Les syndicats de la construction ont signalé que les changements apportés profitent aux patrons au détriment de protections essentielles pour les travailleurs. La loi affaiblit l'obligation faite aux entreprises d'embaucher des travailleurs locaux, en particulier des apprentis. Elle accélère la formation requise pour les nouveaux travailleurs de la construction et permet à certains travailleurs d'être affectés à des tâches ne relevant pas du métier dans lequel ils ont été formés. Par exemple, dans le cadre du nouveau régime, les travailleurs de tous les métiers seront autorisés à utiliser des machines lourdes.
Les syndicats craignent que ces changements ne créent des problèmes de santé et de sécurité et n'entraînent une baisse de la qualité des constructions.
Parallèlement à ces critiques, les défenseurs des travailleurs immigrants craignent que la nouvelle loi n'entraîne une augmentation du recours aux travailleurs étrangers temporaires (TET) dans des conditions de travail précaires.

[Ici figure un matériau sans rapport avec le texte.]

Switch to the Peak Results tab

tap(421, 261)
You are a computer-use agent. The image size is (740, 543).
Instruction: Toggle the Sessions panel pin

Les TET sont beaucoup moins bien payés que leurs homologues citoyens canadiens et font souvent des heures supplémentaires sans être payés. Ils sont systématiquement exposés à des conditions de travail dangereuses et ont peu de recours contre les patrons abusifs. L'année dernière, un rapport des Nations unies a condamné le système canadien des TET, déclarant qu'il « rend les travailleurs migrants vulnérables aux formes contemporaines d'esclavage ».
Pour mieux comprendre les implications des réformes, L'Étoile du Nord s'est entretenue avec Raphaël Laflamme, un organisateur communautaire du Centre des travailleurs immigrants (CTI).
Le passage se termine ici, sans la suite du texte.